ERDAL AKSÜNGER (Devamla) - Yargıya kimin tarafından gittiği önemli. Çok önemli değil, 8/A'da gördüğünüz gibi, diyor ki: "Mahkeme kararına öyle veya böyle itiraz edebilir." Nereye itiraz ediyor? Yargı kararına itiraz ediyor. Ona herkes edebilir, kimse mağdur, o etsin. TİB Başkanı niye ediyor? Mağdur olan, etsin zaten yani. Eğer böyle bir şeyi mahkeme kurarak yapacaksanız ihtisas mahkemelerine ihtiyaç var ama bu ihtisas mahkemelerini söyleyemiyorum. Niye? Bu memleket, özel yetkili mahkemelerde neler olduğunu gördüğü için söyleyemiyorum. Avrupa'da var mı? Var. Zaten bunlara ihtiyaç yok da ben 8'inci maddedeki konuyu söyledim size zaten, dün gece söyledim, ne yazık ki sabaha karşı konuştuğumuz için bir anlamı yok.

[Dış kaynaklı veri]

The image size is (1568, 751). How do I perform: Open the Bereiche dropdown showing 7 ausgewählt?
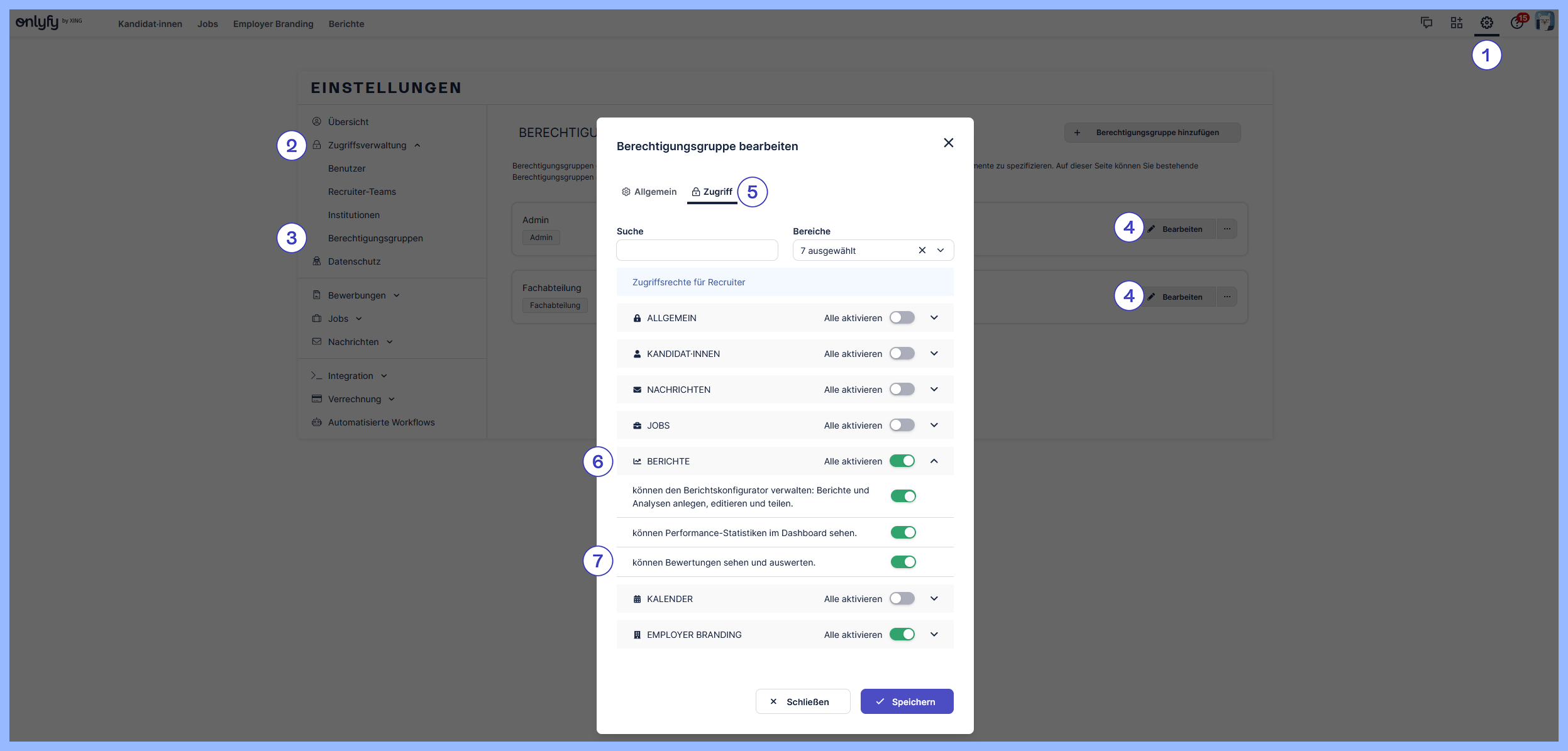point(940,250)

8'inci maddede katalog suçları var, o katalog suçlarının dışındaki suçlar suç değil mi? Bunlar ceza hukukunda yok mu? Var. Peki, katalog suçlarda ırkçılık yok, terör yok, bunlar İnternet'te olduğunda bunlarla ilgili muamele başka olacak da diğerlerine TİB Başkanı "Aman kapatın, terörle ilgili konu devam etsin." mi diyecek? Böyle çelişki olur mu zaten? Sorun buradan kaynaklanıyor. Ama, tabii, biz şunu söyleyemiyoruz, gelişmiş demokrasilerde olduğu gibi ihtisas mahkemelerinin kurulması talebinde bulunamıyoruz, çünkü bizde hukuk yoruma tabi oluyor, sorun buradan kaynaklanıyor. Bu yoruma tabi üretilen bir sürü dijital deliller, iddia makamına getirilen bir sürü deliller oldu, bundan içeride yatan dünya kadar insan oldu. O yüzden, bizde hukuk gelişmiş ülkelerdeki ihtisas mahkemelerinin son karar mercisine ulaşmaz bence, sorun da buradan kaynaklanıyor.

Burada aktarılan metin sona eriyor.